Oppenheimer combined his personal commitments with intense ambition and extraordinary ability. Educated at Harvard, Cambridge, and Göttingen, he was already, by his mid-twenties, at the forefront of American physics. Göttingen, where he received his doctorate in 1927, was then the world leader in theoretical physics, and Oppenheimer was introduced there to the developments in quantum mechanics that were transforming the discipline.

During the following years, he did cutting-edge work in a number of areas, but it was only after the entry of the U.S. into World War II that his personal and public preoccupations came together in an intensive concern with the prospects of nuclear weaponry. Worries that German scientists might be working on an atomic bomb spurred the creation in the U.S. of the Manhattan Project. In late 1942, its chief, General Leslie Groves, named Oppenheimer as the program's scientific director.

Oppenheimer was fascinated by the scientific challenges of the project; his strong anti-fascism committed him to its purposes. But his politics threatened to short-circuit his career. The FBI had opened a file on Oppenheimer in 1941, and suspicion about his Communist-party (CP) connections endangered acquisition of a security clearance.
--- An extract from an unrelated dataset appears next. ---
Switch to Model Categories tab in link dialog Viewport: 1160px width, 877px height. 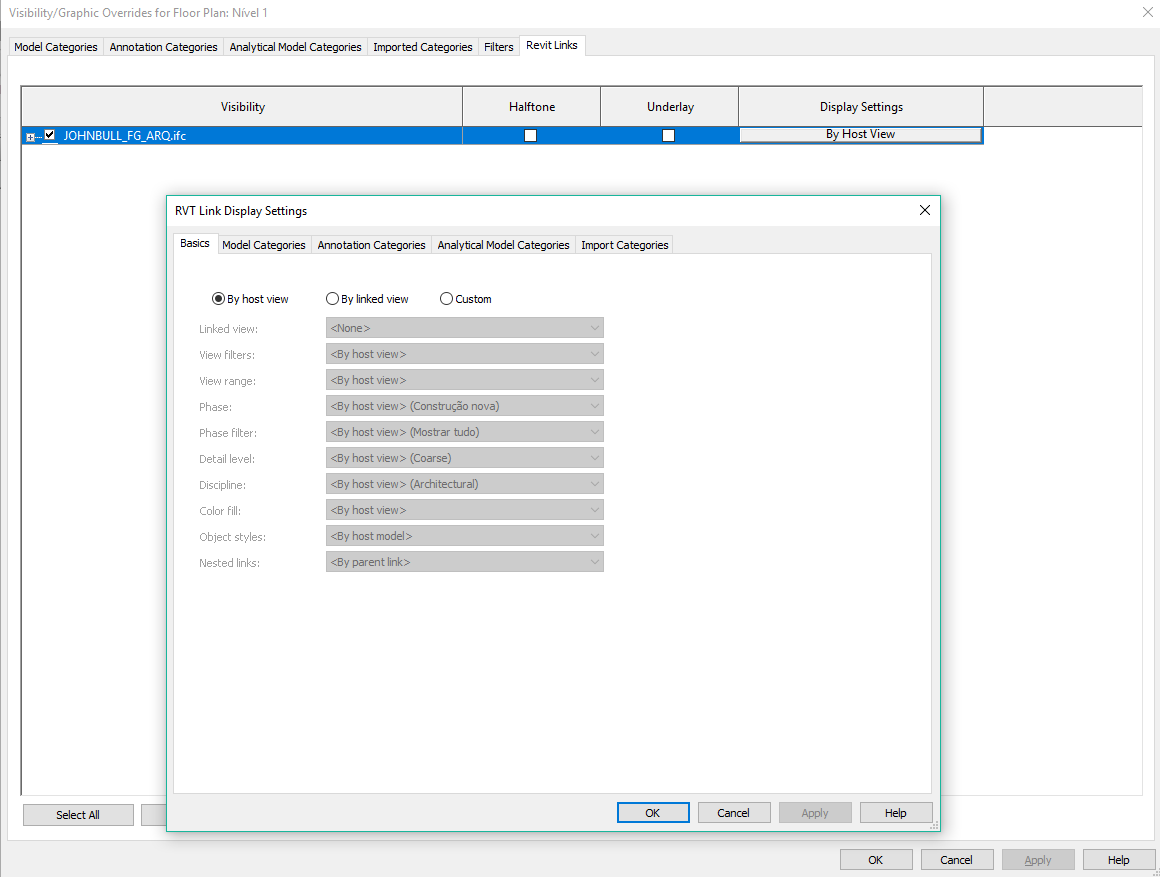point(264,245)
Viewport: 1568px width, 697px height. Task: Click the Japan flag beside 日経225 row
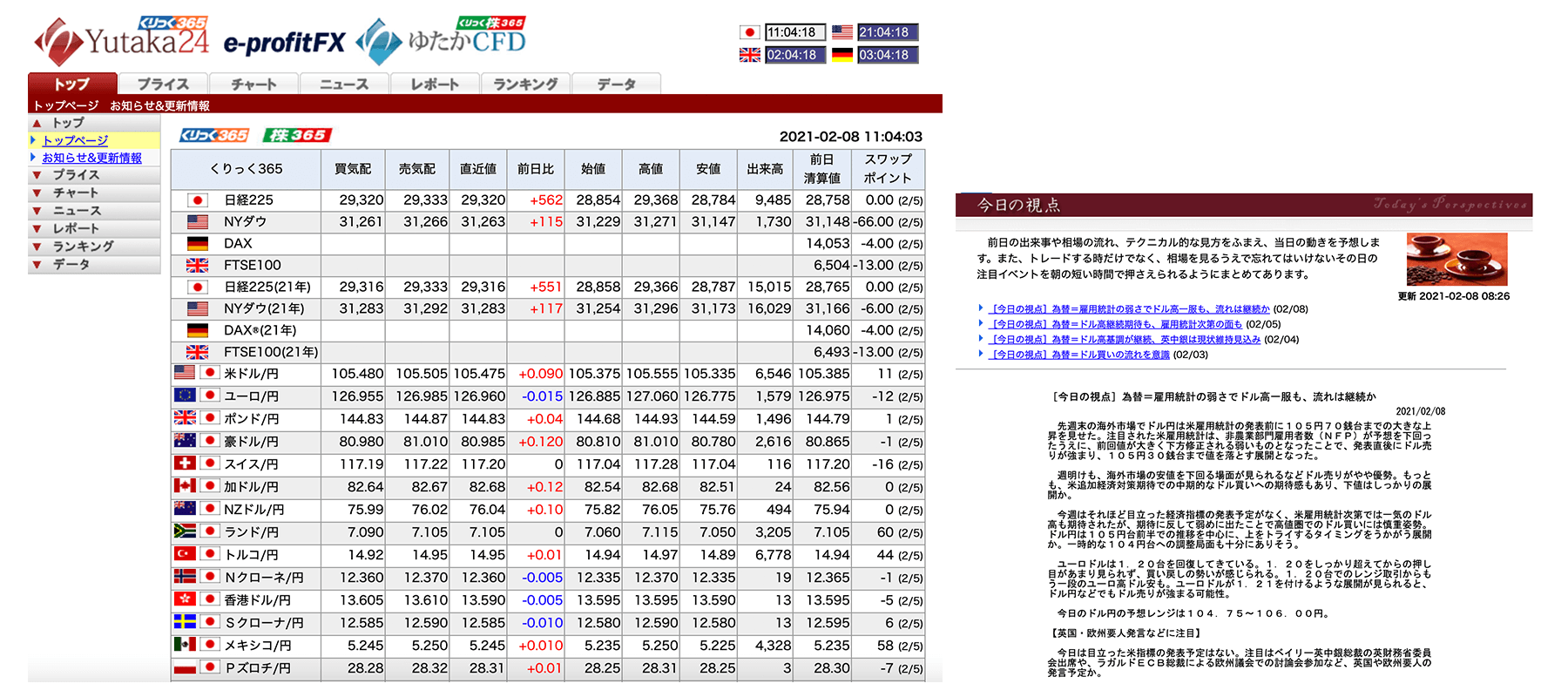198,200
Was he a Communist? He always denied membership in the party, and the government, despite thorough investigation, never proved otherwise. But if he was not a Communist, he was, by his own testimony, about as fervent a fellow-traveler as could be imagined. At one time or another, many of those nearest him held CP membership; they included his wife, his brother and sister-in-law, a pre- and post-marriage lover, a number of graduate students to whom he was a charismatic model, close friends, and assorted colleagues. He contributed financially to party causes, wrote and edited party pamphlets, involved himself in party-dominated unions, attended party functions, and belonged to a discussion group whose other participants consisted of party members.

Bird and Sherwin accept Oppenheimer's disclaimers of party membership; with some equivocation, so does Priscilla J. McMillan in The Ruin of J. Robert Oppenheimer, another recent study of his career.2 Oppenheimer may indeed never have actually obtained a party card, but he did everything short of it.

General Groves, who was thoroughly familiar with Oppenheimer's political background—and who was himself a political conservative—nonetheless considered him indispensable to the Manhattan Project. In late 1943, several months after Oppenheimer had begun work at the Los Alamos laboratory, Groves finally ordered that the disputed security clearance be granted. He knew that Oppenheimer knew how tight the watch on him would be, especially in the narrowly bounded world of Los Alamos. More than that, Groves concluded that Oppenheimer's ambitions as a scientist would trump his politics.

And so they did. After signing on with the atomic project, Oppenheimer withdrew from radical associations and involvements, abandoning his open advocacy of the USSR and never thereafter straying far from the conventional positions of the establishment Left.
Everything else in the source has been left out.